I'm coming to the end of an exhausting, if lovely, five days in Portland. With each trip I take here, I leave even further convinced that this city really is a global anomaly.
Such is my positive impression of this place, that it has got me wanting to play the devil's advocate on something.
See, New Zealand is a beautiful country, stacked with world-class, worth-a-trip-around-the-world scenery. But what do our actual cities have to offer a visitor?
While I am a bearded, reasonably liberal recent university graduate who does from time to time listen to independent rock music, my Portland-affection does not come solely from the whole air-quotes "Portland" buzz and the (somewhat true) "put a bird on it" stereotype, immortalised in Portlandia.

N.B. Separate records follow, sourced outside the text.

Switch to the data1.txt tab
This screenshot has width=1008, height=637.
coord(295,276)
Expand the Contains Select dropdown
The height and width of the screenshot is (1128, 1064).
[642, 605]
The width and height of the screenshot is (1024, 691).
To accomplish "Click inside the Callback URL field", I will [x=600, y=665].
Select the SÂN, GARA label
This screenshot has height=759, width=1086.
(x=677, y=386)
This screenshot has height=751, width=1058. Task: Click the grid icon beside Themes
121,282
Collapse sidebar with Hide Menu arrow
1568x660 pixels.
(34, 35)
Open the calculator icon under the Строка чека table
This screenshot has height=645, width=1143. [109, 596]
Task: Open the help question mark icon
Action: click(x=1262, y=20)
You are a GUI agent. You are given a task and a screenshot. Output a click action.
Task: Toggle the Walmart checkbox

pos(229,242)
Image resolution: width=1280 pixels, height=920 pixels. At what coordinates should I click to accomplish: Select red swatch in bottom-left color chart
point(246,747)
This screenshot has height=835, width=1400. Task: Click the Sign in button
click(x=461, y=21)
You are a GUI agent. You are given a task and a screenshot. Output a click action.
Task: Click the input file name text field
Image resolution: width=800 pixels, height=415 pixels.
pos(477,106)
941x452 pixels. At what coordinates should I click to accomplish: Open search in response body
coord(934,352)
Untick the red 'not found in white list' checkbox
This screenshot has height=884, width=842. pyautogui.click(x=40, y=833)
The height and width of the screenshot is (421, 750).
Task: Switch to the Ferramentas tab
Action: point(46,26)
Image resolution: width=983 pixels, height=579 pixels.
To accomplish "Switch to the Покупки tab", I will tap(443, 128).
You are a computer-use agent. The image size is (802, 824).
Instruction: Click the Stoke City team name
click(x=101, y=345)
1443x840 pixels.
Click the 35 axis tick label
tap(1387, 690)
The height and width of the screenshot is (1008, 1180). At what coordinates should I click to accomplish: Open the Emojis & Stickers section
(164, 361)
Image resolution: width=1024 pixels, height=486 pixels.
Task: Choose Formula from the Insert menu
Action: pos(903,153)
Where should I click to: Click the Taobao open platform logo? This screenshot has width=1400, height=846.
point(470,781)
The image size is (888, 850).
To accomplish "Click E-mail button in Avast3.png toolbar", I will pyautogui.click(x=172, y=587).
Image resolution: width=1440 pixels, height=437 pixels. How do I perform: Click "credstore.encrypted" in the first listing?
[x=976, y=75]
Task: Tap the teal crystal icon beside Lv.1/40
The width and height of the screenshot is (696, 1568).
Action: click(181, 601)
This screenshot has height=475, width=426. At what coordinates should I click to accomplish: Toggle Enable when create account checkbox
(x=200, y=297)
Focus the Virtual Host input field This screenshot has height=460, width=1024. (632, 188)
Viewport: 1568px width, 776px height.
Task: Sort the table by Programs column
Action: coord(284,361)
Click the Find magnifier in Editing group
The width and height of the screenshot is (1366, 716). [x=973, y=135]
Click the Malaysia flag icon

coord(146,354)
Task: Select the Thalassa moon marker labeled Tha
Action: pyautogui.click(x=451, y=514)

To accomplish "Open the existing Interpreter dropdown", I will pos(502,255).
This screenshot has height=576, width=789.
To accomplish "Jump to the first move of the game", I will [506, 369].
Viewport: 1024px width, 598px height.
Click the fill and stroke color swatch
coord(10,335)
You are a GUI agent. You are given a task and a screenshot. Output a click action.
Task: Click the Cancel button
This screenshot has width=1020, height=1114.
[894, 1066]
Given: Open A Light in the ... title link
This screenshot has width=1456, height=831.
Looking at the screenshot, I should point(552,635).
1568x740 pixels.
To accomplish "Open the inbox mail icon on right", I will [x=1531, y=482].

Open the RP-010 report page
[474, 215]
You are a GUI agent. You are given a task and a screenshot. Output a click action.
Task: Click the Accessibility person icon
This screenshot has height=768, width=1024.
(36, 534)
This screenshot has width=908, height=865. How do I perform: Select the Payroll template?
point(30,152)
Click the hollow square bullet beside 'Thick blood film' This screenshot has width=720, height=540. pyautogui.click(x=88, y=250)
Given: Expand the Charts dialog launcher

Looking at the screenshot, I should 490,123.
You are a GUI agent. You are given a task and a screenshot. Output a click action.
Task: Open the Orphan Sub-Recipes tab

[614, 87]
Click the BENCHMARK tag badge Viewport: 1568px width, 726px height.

This city has an incredible amount going for it. It is set on each side of a river, which as a start organises it around a focal water feature. With a population of around 600,000, it is not huge. The city is easy to navigate. Sprawl has been minimised by setting and keeping to sensible urban planning boundaries set a long time ago. There's a lot of rain in the Pacific Northwest, so it's New Zealand-level green here. There's a Japanese Garden here regarded by some to be the best of its kind outside of Japan. The city itself has been sensibly developed, restoring buildings while mostly keeping their original facades and integrity. There's a high concentration of LEED certified buildings. It is amazingly bike friendly.
The Portland culinary scene is dense with nationally recognised restaurants and entrepreneurs slinging a handful of different food styles across town. The coffee, spurred by the Portland-local Stumptown, could hold its own in an arm wrestle with Wellington. There's a 30-year history with craft beer here and in the city limits there are more than 50 breweries. Aesthetically, Portlanders are person-to-person about as well dressed as any people on Earth. It's imposing.
Portland, I think, is a true urban holiday destination; New Zealand... not so much.
At the end of this year, LP's parents are likely to make a trip down to New Zealand for a few weeks' holiday.
The recommendations I have for them for where they should go are not at all city-centred.
They'll fly in and out of Auckland. It is our largest city, so I imagine they will have a few nights there at some point. Auckland is unwieldy. It is hard to amble through without close direction. As a tourist, as nice as the waterfront and a few of the neighbourhoods are, I imagine it would be easy to get lost in and feel disoriented.
I can't help but direct them to not focus too closely on Auckland and instead head outwards to places like Leigh, or Bethells Beach, or farther north toward the Bay of Islands, or down to the Coromandel and so on.
Hamilton? Taupo? Gisborne? Avoid.
Driving the East Cape of the North Island? East Coast beaches? Tongariro National Park? All very worthwhile.
I wonder even with Wellington, a city that I'm fond of and that they'll spend some time in, whether if we were to take a trip to Martinborough for the day or drive up the Kapiti Coast it would in the end be more memorable.
Portland as a city centre is incredibly defined in its personality and what it has to offer someone new which they couldn't get anywhere else.
I'm not settled on what the defining urban experience is in New Zealand.
Take Wellington, the city I know the best, having lived there for nearly 10 years. It is compact, easy to navigate, nicely cultural, centred on a well considered waterfront, has great coffee and a lot of good food for a city of its size.
This all made it a wonderful city to live in. But as a visitor, is this going to blow someone away?
There's the City Gallery, or Te Papa, or maybe a Lord of the Rings tour, if you're that way inclined. Culture and history will always resonate with people of a certain mindset, but will this be something a tourist will look back on in a dozen years' time, as they might a trip to Milford Sound?
I'm leaving Portland feeling a bit doughy around the waistline, having filled my face with delicious foodstuffs and quaffed locally made beers accessible in derivations I won't find anywhere else, easily.
New Zealand is lovely, beautiful, relaxed and we're all pretty nice as people.
But for a tourist, are our urban centres just a pleasant distraction in between experiencing the great outdoors? What does a New Zealand city have to offer any tourist that is truly, globally unique?